**Passage given**

The rehabilitation sector has achieved a greater importance than the construction of new buildings in recent years, due to the crisis in the construction of buildings. According to the Instituto de Tecnología de la Construcción [1], the forecasts for the coming years in Spain indicate that rehabilitation will be the sector with more activity (Figure 1). Because of this, it is essential to pay attention to the entire set of actions carried out in cases of rehabilitation.

But in the growing sector of rehabilitation, the flexural elements are the structural elements in which the higher percentages of damage appear. In Spain, lesions appear in 25.6% of the slabs, and corrosion in one-way slabs represents 68% of these cases [2].

In some cases of large damage, the severe corrosion of the lower level of tendons of a joist causes the spalling of the lower concrete cover. This effect is enhanced by the use of aluminous cement in prefabrication, widely used for a few decades because of its shorter time of manufacture. This occurs due to the conversion of this type of cement, since the concrete becomes more porous and attackable and less resistant [3]. In Spain, it is estimated that, of the 3,400,000 households built between 1950 and 1970, between 12 and 24% of them have used this type of cement in the slabs [4].

When the technicians analyze a case of structural pathology, they find the difficulty of assessing the remaining safety, in order to decide the magnitude of the intervention to be performed. This research quantifies the residual safety and helps to make this important decision.

Strengthening may be required when structures are damaged due to an aggressive environment. In these cases, the most common rehabilitation techniques have been accomplished by the use of conventional materials such as steel structural profiles (see Figure 2). However, recently the use of innovative materials like fiber-reinforced polymer (FRP) has emerged as an alternative to the use of the conventional techniques and it seems to be the most promising method to be used in structural engineering [5].

FRP is typically organized in a laminated structure, where each sheet contains an arrangement of unidirectional fibers or woven fiber fabrics embedded within a thin layer of light polymer matrix material. Fibers are typically composed of carbon, aramid, or glass. The matrix protects the fibers from damage and transfers the stresses between fibers. This matrix is commonly made of polyester, epoxy, or nylon. There are two additional types of FRP composite, bidirectional fibers, which are used commonly for strengthening two-way slabs, and the FRP rods, which became an alternative for reinforcement steel bars [6].

Externally bonded FRP reinforcement has been shown to be applicable for the strengthening of many types of reinforced concrete (RC) structures such as columns, beams, slabs, and walls and can be used to improve flexural and shear capacities [79] and also provide confinement and ductility to compression members [1012].

**Data extract**
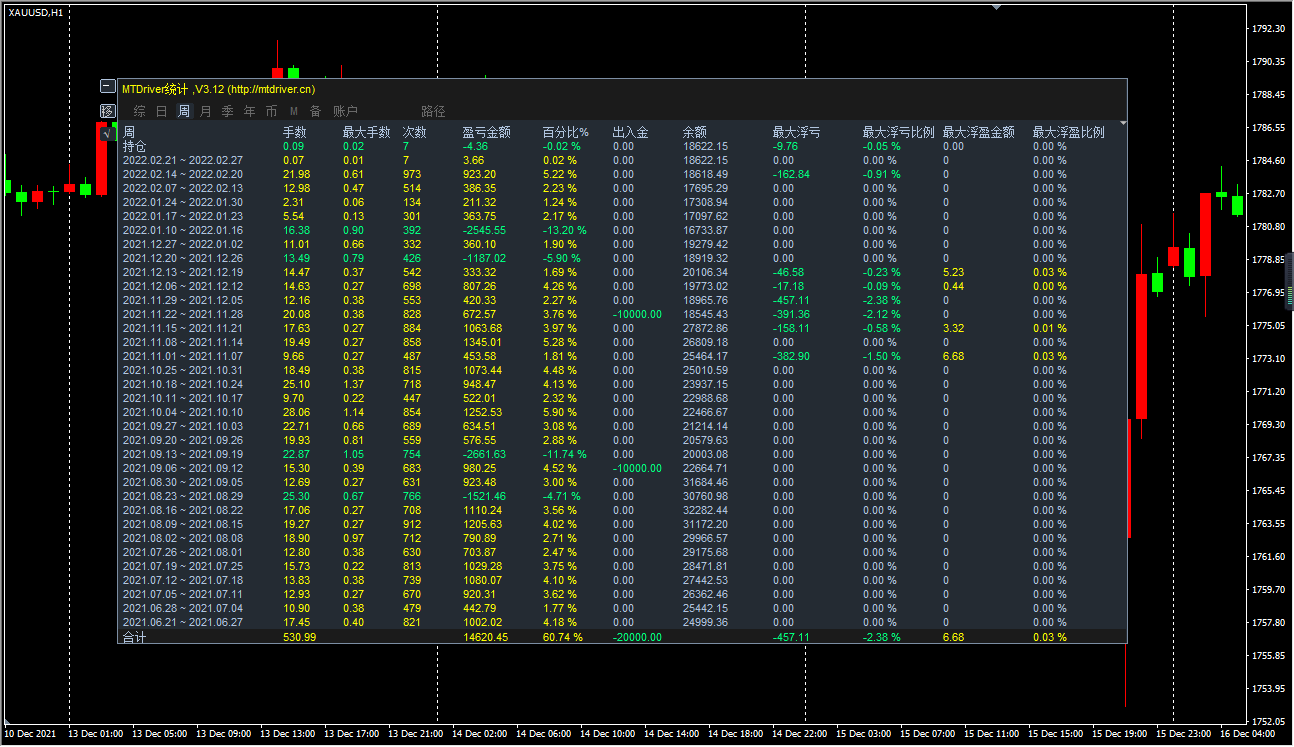The width and height of the screenshot is (1294, 747).
Task: Switch to the 日 daily tab
Action: [162, 111]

**Tasks to perform**
**A.** According to the passage on strengthening concrete structures, what materials are the fibers in FRP usually made of?
**B.** Write the next part of the passage on strengthening concrete structures, picking up right after its final sentence.
The listing has nothing to do with what you're asked to do here.

**Task-by-task outputs**
**A.** Carbon, aramid, or glass.

**B.**
Externally bonded strengthening system, where the FRP sheets or plates are bonded to the concrete tensile surface, is widely used to improve the flexural capacity of concrete structures. Their application has multiple benefits, including increased ultimate flexural strength capacity and increased postcracking stiffness, as well as concrete crack control [13], high tensile strength, high durability, minimum increases in structural size and weight, ease of site handling, and good corrosion resistance. There are even some studies that aim to improve the properties of FRP sheets with carbon nanotubes or graphene nanoplatelets [14, 15]. Recently, near-surface-mounted technique was introduced, where the FRP bars of plates are inserted into a groove made in the concrete surface [16].

Although there are some authors who evaluate other types of FRP [17], the Carbon Fiber-Reinforced Polymer (CFRP) is mostly employed. There are numerous works which research about externally bonded CFRP reinforcement in order to strengthen many types of RC structures to resist higher design loads [1822], but there is less available research on corroded, patched, and CFRP-repaired RC specimens [23, 24].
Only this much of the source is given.